* _Source material_:
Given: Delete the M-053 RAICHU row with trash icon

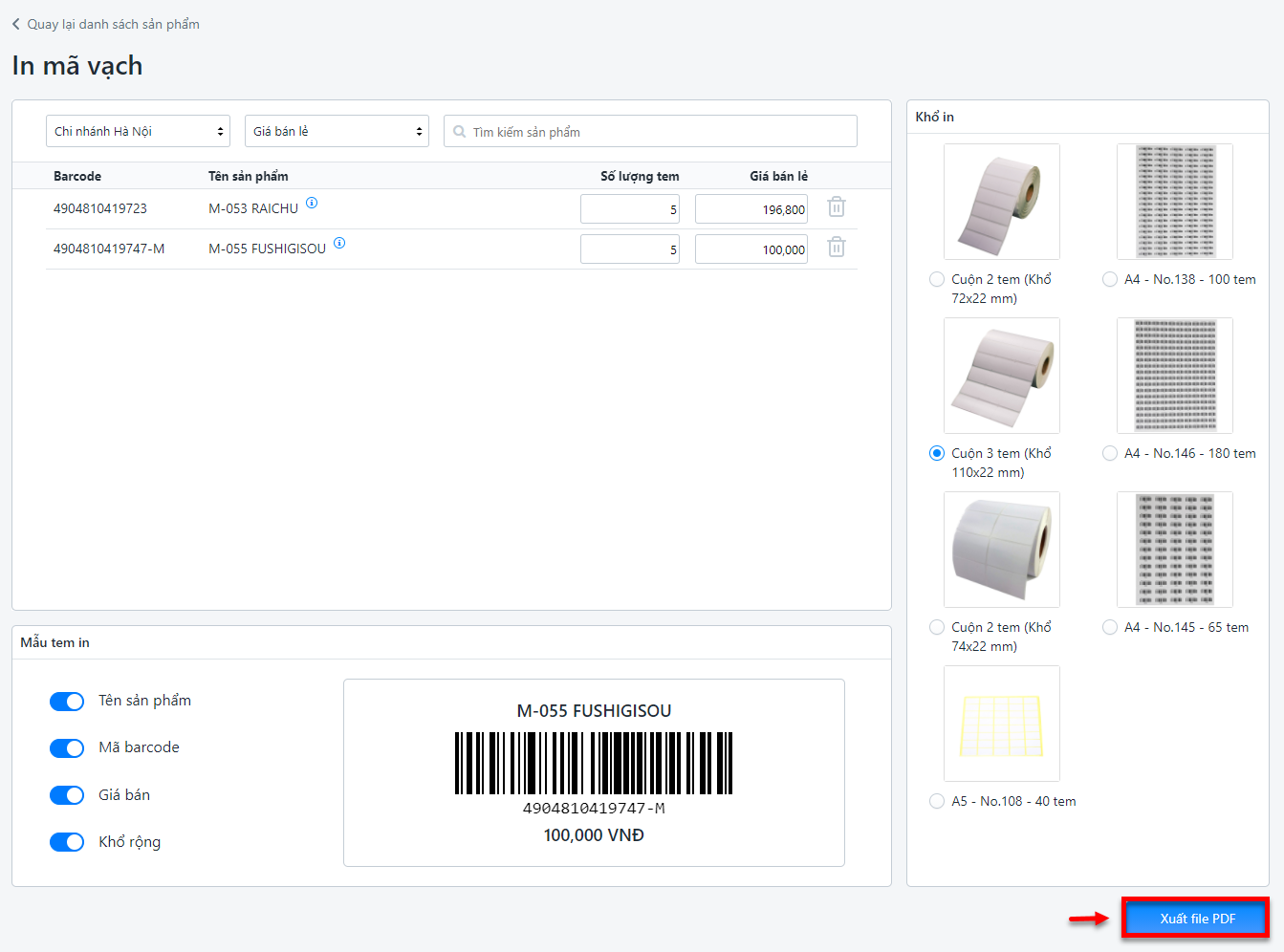Looking at the screenshot, I should click(x=836, y=207).
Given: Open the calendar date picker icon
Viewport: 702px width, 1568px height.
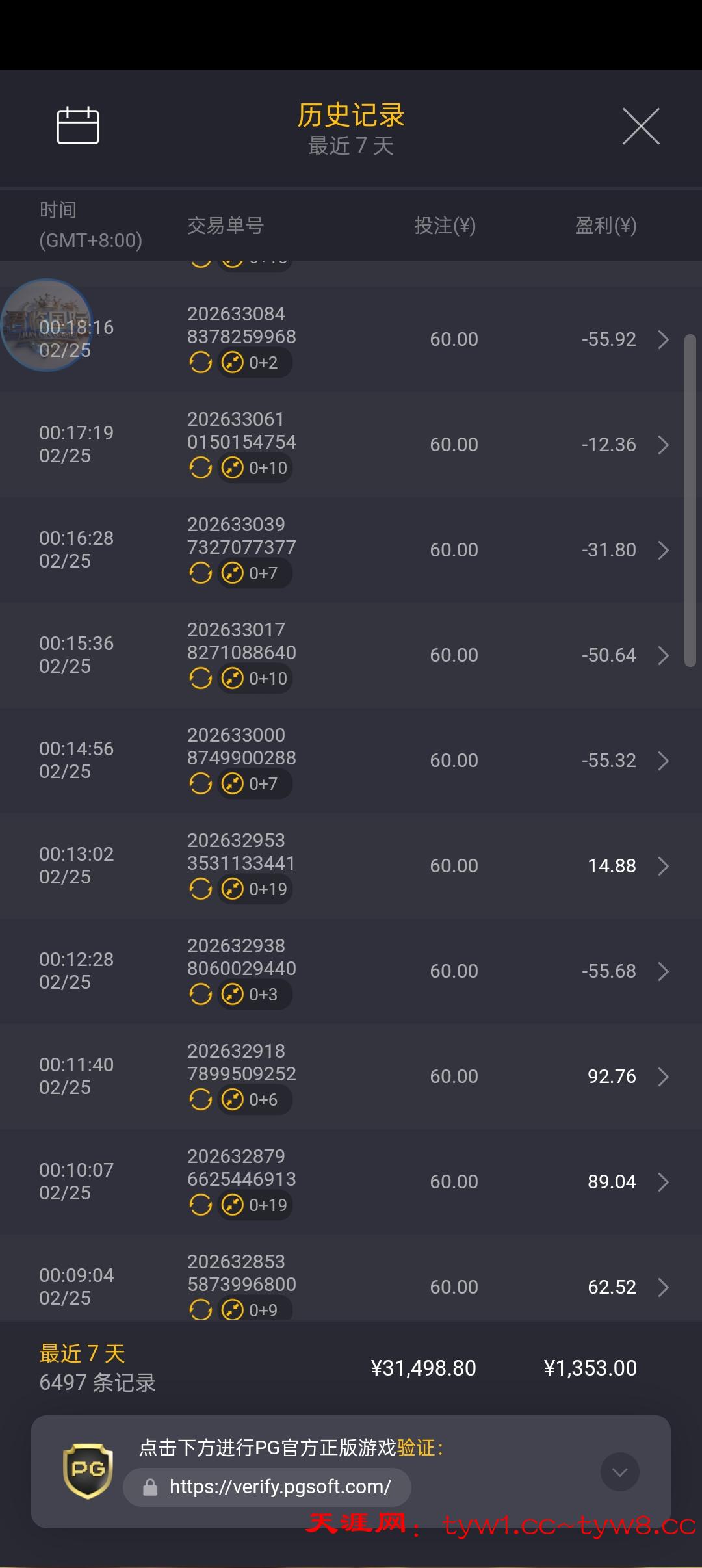Looking at the screenshot, I should [78, 125].
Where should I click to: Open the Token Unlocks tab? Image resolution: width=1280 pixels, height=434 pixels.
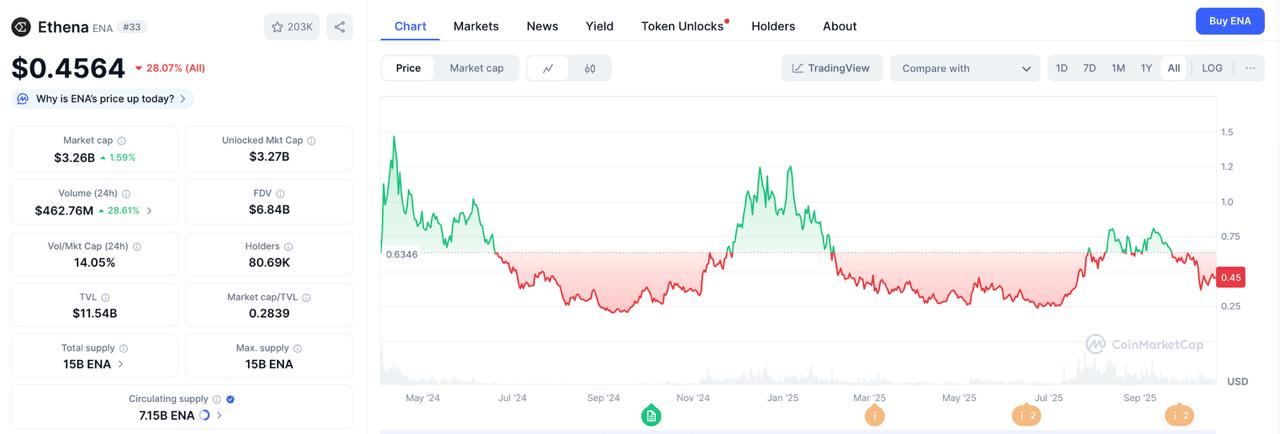[683, 26]
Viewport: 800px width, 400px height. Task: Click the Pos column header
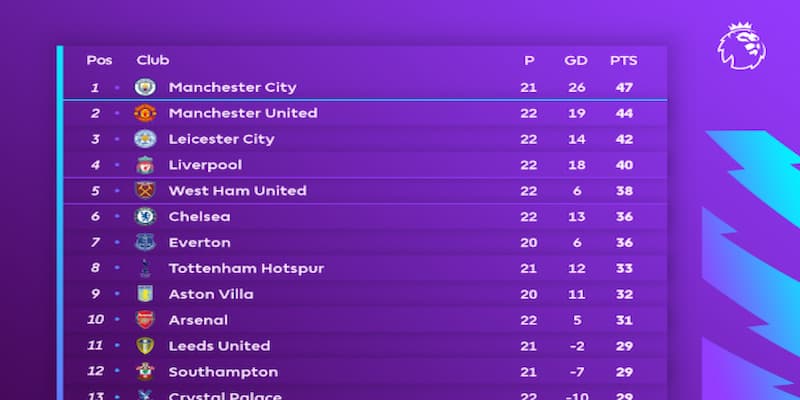click(x=98, y=60)
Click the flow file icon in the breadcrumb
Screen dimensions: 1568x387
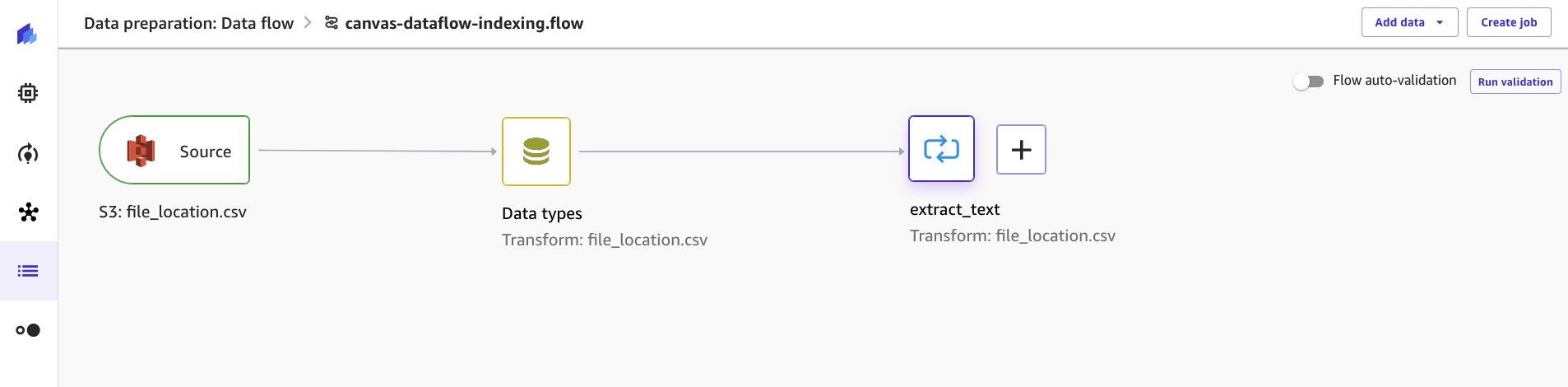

* _Requirements_: Lay out every line of the items above as a numbered list, skipping the blank lines and leaving out the pictures.

* _Problem solution_:
1. Given: Delete the M-053 RAICHU row with trash icon
2. Looking at the screenshot, I should click(x=836, y=207).
3. Given: Open the calendar date picker icon
4. Viewport: 702px width, 1568px height.
5. Looking at the screenshot, I should [78, 125].
6. Where should I click to: Open the Token Unlocks tab? Image resolution: width=1280 pixels, height=434 pixels.
7. [683, 26]
8. Viewport: 800px width, 400px height. Task: Click the Pos column header
9. click(x=98, y=60)
10. Click the flow file icon in the breadcrumb
11. Screen dimensions: 1568x387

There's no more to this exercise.